Es gibt keinen Superlativ um sein Können, seine Demut vor der Musik und ihrer Interpretation zu beschreiben. Die Zuhörer fühlten sicher diese Größe und Einzigartigkeit. Sein Denken ließ ihn das auch politisch umsetzen, gegen das ungarische Mediengesetz und die Einmischung der Politik in die Kultur. Unter der Orban-Regierung verfasste Schiff im Jahre 2011 mit mehreren Künstlern eine Resolution. Er teilte mit, dass er nicht mehr in Ungarn konzertieren werde und sich von antisemitischer Hetze persönlich bedroht fühle.

Das Programm dieses Abends begann mit Antonín Dvořák (1841 - 1904), dann Ludwig van Beethoven (1770 - 1827) und dann zurück zu Dvořák. Historisch war die Donau Monarchie beendet, aber ihre Musik blieb erhalten. Die Sitzordnung des Orchesters war ungewöhnlich. Sechs Kontrabässe waren eine Art Kopf in der letzten Reihe, darunter die Holz- und Blechbläser, die Celli waren vorne in der Mitte und wurden von den anderen Streichern umrahmt. Das ergab einen warmen runden Klang, wofür Ivan Fischer als Tüftler der Akustik bekannt ist.

Zuerst Antonin Dvorak: 1841 in der Nähe von Prag geboren, kam 1857 in die Orgelschule und wurde freiwilliges Mitglied als Violinist im Orchester der Cäcilien-Gesellschaft. Seinen Lebensunterhalt bestritt er als Kirchensänger, Gasthausmusikant und Bratschist einer Militärkapelle. Er begann zu komponieren − aber ohne Erfolg, bis Johannes Brahms auf ihn aufmerksam machte. 1892 wurde er nach New York an das nationale Konservatorium berufen, kehrte 1895 nach Prag heim, wo er 1904 starb.

Das Orchester bot eine einfühlsame Interpretation seiner kleineren Werke, wie die «Legende» (Fassung für Orchester von 1891), ursprünglich für Klavier zu vier Händen komponiert und dann erst orchestriert. Es handelte sich um keine programmatische Musik, sondern um Stücke, die immer von einem Mystizismus eingehüllt sind mit Süße und Spiritualität im Ausdruck. Danach aus den «Slawischen Tänzen», entstanden 1878/1887, ursprünglich wieder für Klavier zu vier Händen und erst später orchestriert. Zu hören war 46/5 in A-Dur, Allegro vivace (Skočná) − ein schneller bäuerlicher Tanz. Die Beine der Zuhörer zuckten oft unwillkürlich mit.
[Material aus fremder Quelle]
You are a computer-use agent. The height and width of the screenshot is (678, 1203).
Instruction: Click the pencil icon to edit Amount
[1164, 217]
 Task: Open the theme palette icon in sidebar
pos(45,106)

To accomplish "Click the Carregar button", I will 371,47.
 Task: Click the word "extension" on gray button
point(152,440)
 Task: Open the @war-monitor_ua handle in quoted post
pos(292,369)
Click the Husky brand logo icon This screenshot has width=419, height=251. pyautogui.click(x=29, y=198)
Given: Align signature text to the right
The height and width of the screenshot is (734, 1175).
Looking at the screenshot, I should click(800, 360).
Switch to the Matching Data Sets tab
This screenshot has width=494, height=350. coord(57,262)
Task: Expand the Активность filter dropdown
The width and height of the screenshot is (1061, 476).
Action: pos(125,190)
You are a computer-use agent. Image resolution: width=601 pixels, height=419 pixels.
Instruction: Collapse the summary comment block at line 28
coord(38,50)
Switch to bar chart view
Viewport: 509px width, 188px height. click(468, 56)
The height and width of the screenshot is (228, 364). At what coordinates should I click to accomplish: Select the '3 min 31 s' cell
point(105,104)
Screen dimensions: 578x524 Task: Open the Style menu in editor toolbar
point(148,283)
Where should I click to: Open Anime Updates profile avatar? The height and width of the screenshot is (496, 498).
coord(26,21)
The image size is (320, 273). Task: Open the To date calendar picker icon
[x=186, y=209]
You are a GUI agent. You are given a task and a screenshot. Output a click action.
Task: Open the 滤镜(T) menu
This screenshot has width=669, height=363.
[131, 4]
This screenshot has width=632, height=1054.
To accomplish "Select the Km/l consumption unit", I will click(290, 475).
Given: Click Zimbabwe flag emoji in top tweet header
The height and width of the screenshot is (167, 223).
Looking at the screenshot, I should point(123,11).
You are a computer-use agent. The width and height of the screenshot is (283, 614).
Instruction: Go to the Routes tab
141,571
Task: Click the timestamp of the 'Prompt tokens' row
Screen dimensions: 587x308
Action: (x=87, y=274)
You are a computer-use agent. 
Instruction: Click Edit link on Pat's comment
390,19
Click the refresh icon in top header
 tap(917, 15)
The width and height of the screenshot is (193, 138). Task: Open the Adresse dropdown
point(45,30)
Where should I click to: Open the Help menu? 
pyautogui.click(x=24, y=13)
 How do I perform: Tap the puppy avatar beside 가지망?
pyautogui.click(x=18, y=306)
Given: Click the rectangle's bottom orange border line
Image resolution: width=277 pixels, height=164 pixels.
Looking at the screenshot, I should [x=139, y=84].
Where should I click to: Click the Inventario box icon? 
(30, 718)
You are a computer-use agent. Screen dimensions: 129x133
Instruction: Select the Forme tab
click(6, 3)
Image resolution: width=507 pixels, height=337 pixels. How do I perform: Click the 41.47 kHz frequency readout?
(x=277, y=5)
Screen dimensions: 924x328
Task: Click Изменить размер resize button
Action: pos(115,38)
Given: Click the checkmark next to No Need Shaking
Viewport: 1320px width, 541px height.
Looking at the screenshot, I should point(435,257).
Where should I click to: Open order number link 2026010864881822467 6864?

Und dann die Novität − das eigentlich Unmögliche: die Musiker legten die Instrumente beiseite, nahmen die Chornoten zur Hand und sangen voll Inbrunst das mährische Volkslied «Opuštěný» («Der verlassene Liebhaber»), schlicht und poetisch komponiert und dargeboten. Wo gibt es denn so etwas?!

Erst der Flügel, dann folgte Sir András Schiff, strahlte Ruhe und Freude an der Musik aus: Nur in der Ruhe, liegt die Kraft! Das durfte man erleben und sich erhören mit Ludwig van Beethoven (1770 – 1827) Klavierkonzert Nr. 1 C-Dur Op. 15. Komponiert 1795, beziehungsweise die zweite Fassung 1800, uraufgeführt 1795 beziehungsweise 1800.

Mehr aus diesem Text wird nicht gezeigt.